Congratulations to the following members for their correct solution:

1. lfdahl
2. BAdhi
3. kaliprasad
4. Opalg

Solution from BAdhi:

Spoiler

Lets rearrange the required result,

\begin{align*}\displaystyle
\frac{\cot C}{\cot A + \cot B} =& \frac{\cos C}{\sin C(\frac{\cos A}{\sin A} + \frac{\cos B}{\sin B})}\\
=& \frac{\cos C \sin A \sin B}{\sin C ( \cos A \sin B + \sin A \cos B)} \\
=& \frac{\cos C \sin A \sin B}{\sin C [ \sin (A+B) ]} \\
\end{align*}

using the property,

$$\sin(A + B) = \sin(\pi - C)$$

we get

\begin{align*}\displaystyle
\frac{\cot C}{\cot A + \cot B}
=& \frac{\cos C \sin A \sin B}{\sin C \sin (\pi - C) } \\
=& \frac{\cos C \sin A \sin B}{\sin^2C } \\
=& \cos C \frac{\sin A }{\sin C}\frac{\sin B}{\sin C}\\
\end{align*}

Applying the sin and cosine rules,

$$\frac{ \sin A }{a} = \frac{\sin B}{b} = \frac{\sin C}{c}$$$$\cos C = \frac{a^2 + b^2 - c^2}{2ab}$$

The expression could be reduced as following,

\begin{align*}\displaystyle
\frac{\cot C}{\cot A + \cot B}
= & \cos C \left( \frac{a}{c} \right) \left( \frac{b}{c} \right) \\
=& \frac{(a^2 + b^2 - c^2)}{2ab}\frac{ab}{c^2}\\
=& \frac{1}{2} \left(\left[\frac ac\right]^2 + \left[\frac bc\right]^2 - 1\right) \\
\end{align*}

Now let's adjust the given property,

\begin{align*}\displaystyle
9a^2 + 9 b^2 =& 19c^2 \\
9\left[ \left(\frac a c\right)^2 + \left( \frac bc\right)^2\right] =& 19\\
\left[ \left(\frac a c\right)^2 + \left( \frac bc\right)^2\right] = & \frac{19}{9}
\end{align*}Using this to above expression we get,\begin{align*}\displaystyle
\frac{\cot C}{\cot A + \cot B}
=& \frac 1 2 \left(\frac{19}{9} - 1\right) \\
=& \frac 5 9
\end{align*}

Alternate solution from Opalg:

Spoiler

\[ \frac{\cot C}{\cot A + \cot B} = \frac{\frac{\cos C}{\sin C}}{\frac{\cos A}{\sin A} + \frac{\cos B}{\sin B}} = \frac{\cos C\sin A\sin B}{\sin C(\cos A\sin B + \cos B\sin A)} = \frac{\sin A\sin B\cos C}{\sin C\sin(A+B)} = \frac{\sin A\sin B\cos C}{\sin^2 C} \] (because $\sin C = \sin(\pi-C) = \sin(A+B)$).

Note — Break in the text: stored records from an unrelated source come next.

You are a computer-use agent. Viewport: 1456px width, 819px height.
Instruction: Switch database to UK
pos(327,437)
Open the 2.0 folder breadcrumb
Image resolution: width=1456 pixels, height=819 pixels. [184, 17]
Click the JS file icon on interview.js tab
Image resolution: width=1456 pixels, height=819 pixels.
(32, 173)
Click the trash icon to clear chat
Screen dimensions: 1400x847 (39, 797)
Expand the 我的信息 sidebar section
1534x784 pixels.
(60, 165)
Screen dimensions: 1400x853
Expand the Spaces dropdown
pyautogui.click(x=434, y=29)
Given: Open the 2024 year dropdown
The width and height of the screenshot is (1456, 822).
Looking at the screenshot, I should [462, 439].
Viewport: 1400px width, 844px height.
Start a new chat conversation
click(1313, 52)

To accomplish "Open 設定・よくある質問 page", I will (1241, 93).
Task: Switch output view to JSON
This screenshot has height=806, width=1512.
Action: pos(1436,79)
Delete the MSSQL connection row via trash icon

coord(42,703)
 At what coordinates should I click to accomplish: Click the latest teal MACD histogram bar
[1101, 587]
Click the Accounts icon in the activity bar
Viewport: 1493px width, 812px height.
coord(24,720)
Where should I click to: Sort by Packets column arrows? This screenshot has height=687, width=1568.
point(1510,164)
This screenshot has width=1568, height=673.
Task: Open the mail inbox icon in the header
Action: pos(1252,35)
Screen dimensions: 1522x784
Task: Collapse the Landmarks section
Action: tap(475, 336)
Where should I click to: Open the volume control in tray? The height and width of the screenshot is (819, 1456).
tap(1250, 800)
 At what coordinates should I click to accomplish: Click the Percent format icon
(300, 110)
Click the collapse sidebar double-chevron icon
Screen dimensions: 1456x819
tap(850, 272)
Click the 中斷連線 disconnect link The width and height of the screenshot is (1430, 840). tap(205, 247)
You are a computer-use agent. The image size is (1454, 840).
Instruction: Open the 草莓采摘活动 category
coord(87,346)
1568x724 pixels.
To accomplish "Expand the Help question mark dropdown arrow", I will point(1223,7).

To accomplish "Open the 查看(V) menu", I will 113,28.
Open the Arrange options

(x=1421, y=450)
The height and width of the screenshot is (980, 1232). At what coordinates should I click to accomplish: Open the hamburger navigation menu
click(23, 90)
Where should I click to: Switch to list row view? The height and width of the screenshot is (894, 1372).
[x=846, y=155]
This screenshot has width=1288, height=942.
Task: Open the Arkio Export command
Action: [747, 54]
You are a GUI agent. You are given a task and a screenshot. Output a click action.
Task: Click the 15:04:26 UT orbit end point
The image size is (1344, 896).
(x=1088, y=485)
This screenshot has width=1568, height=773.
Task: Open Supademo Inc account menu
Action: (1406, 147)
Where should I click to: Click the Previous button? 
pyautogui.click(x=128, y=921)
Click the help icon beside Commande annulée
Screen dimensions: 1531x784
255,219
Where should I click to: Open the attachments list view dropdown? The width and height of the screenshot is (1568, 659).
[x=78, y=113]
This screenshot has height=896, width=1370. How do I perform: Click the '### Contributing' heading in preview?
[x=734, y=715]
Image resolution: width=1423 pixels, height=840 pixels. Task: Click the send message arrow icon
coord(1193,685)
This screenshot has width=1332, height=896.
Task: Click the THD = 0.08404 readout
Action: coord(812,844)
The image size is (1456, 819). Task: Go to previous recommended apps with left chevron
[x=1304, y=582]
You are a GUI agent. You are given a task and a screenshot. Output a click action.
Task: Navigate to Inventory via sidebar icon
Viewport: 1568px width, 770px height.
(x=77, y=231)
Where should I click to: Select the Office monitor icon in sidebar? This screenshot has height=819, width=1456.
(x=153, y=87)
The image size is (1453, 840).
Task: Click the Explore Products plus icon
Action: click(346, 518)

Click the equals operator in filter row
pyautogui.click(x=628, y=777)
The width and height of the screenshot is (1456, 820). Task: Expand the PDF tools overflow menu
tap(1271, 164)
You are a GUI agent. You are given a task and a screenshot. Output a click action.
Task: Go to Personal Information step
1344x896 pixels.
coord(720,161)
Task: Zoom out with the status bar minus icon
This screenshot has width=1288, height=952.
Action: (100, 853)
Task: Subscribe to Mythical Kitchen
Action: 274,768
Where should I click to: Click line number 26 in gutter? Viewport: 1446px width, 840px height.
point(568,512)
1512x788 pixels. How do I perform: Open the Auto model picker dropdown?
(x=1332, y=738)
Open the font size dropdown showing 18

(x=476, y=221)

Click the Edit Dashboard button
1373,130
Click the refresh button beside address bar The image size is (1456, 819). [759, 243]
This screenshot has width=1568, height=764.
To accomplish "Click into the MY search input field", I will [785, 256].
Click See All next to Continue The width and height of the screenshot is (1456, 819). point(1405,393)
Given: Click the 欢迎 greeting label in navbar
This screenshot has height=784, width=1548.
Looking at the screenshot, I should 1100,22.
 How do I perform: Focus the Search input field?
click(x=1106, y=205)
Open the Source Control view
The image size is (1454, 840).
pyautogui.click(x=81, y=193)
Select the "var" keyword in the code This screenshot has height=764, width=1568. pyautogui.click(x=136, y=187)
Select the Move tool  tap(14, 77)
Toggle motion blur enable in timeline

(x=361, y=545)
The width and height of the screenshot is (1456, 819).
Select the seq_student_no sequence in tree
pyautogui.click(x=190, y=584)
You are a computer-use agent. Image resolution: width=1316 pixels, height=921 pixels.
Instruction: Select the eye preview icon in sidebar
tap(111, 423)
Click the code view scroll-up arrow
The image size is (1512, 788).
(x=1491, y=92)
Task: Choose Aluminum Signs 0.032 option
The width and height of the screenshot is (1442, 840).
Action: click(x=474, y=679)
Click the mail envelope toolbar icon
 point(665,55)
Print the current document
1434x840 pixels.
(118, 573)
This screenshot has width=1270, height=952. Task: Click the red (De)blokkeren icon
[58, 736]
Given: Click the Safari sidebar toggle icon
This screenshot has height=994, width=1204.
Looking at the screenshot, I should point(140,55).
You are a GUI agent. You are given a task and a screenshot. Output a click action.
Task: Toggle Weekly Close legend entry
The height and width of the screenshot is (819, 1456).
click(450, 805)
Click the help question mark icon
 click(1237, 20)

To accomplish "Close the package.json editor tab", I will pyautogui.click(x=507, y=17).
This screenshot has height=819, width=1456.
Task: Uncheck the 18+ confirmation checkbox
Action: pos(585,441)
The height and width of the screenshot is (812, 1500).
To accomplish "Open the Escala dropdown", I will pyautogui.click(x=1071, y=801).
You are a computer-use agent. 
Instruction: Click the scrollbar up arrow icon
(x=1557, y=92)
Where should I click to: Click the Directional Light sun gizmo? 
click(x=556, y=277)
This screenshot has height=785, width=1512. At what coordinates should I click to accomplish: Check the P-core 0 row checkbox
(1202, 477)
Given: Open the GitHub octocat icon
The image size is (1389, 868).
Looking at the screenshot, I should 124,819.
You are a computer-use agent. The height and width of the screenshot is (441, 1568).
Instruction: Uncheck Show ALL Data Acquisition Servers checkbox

By the sine rule, $\sin A$, $\sin B$, $\sin C$ are proportional to $a$, $b$, $c$. Therefore $\dfrac{\sin A\sin B}{\sin^2 C} = \dfrac {ab}{c^2}$.

By the cosine rule $\cos C = \dfrac{a^2 + b^2 - c^2}{2ab} = \dfrac{\frac{19}9c^2 - c^2}{2ab} = \dfrac{10c^2}{18ab} = \dfrac{5c^2}{9ab}$.

Therefore $\dfrac{\cot C}{\cot A + \cot B} = \dfrac{ab}{c^2}\dfrac{5c^2}{9ab} = \dfrac59$.